Глава VII
О ЗВУКОВОМ ДИАФИЛЬМЕ
О ЗВУКОВОМ ДИАФИЛЬМЕ
Приведем начало этого сценария. По нему ясно виден новый подход к задаче — стремление использовать звук как средство драматургии.
1. В кадре портрет Н. А. Островского. Под ним объемным шрифтом надпись:
МОЯ КНИГА ПОСВЯЩАЕТСЯ ВАМ, МОЛОДЫЕ ДРУЗЬЯ. И. А. ОСТРОВСКИЙ.
Тихо вступает музыка...
2. Раскрытая книга «Рожденные бурей».
Голос: Это рассказ о том, как молодежь Украины боролась и побеждала.
Заглушая возрастающую музыкальную тему борьбы, ухнул глухой отдаленный взрыв, за ним пулеметная очередь...
3 .На раскрытой странице, где крупным шрифтом значится: «Книга первая, глава первая»,— под текстом, как будто сквозь страницу, в тумане возникает документально строгая картина немецкого отступления.
4. Чьи-то руки наклеивают поверх приказа свежую листовку.

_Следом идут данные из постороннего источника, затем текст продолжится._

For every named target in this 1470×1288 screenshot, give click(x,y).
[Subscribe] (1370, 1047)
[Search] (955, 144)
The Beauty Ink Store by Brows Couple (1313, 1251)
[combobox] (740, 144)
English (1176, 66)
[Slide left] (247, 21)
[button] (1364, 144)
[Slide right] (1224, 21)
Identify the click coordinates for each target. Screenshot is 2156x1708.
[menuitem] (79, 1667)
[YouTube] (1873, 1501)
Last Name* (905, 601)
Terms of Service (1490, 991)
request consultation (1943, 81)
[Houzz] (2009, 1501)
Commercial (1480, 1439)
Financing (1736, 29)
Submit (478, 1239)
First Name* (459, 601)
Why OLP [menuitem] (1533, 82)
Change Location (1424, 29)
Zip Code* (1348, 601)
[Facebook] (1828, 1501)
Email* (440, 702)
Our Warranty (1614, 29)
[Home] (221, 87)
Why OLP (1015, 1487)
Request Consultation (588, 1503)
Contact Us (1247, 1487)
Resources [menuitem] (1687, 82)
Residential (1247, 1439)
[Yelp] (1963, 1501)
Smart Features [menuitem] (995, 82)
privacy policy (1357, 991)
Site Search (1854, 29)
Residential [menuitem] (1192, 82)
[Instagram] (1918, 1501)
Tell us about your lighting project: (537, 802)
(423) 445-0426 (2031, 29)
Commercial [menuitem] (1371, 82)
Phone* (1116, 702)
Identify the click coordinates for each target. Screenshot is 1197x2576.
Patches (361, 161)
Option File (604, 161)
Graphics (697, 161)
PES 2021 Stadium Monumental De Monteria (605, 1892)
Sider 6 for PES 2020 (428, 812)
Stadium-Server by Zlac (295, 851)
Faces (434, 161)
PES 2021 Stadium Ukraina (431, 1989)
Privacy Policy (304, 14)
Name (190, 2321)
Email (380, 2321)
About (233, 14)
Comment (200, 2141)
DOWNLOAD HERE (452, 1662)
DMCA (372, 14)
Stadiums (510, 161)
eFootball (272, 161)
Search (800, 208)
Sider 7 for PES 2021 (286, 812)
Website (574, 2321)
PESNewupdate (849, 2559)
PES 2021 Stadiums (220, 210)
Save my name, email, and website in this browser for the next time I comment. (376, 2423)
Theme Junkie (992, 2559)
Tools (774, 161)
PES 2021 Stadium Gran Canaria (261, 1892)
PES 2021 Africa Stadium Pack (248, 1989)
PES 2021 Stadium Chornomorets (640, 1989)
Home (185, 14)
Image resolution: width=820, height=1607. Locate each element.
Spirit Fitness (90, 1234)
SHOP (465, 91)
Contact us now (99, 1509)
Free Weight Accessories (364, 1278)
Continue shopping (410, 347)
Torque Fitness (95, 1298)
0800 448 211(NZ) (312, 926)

Под пальцами руки можно прочесть: «Пролетарии всех стран, соединяйтесь!.. Вся власть Советам!.. Земля — крестьянам!.. Революционный комитет».
«Гудок»
Голос: «В городе создается подпольный комитет партии. В подпольной комсомольской организации борются с панами и жертвуют жизнью молодые рабочие разных национальностей — украинцы, поляки, евреи, чехи, русские» (в момент наивысшего развития борьбы двух музыкальных тем грубо врывается мощный и сиплый рев заводского гудка).
5. На экране в сильном ракурсе снизу ревущий гудок. На этом фоне проходит заглавный титр:
«ГУДОК»
по роману Н. Островского «Рожденные бурей».
6. И далее: сценарий, фотографии, художественное оформление, музыка, звукозапись, действующие лица, год выпуска...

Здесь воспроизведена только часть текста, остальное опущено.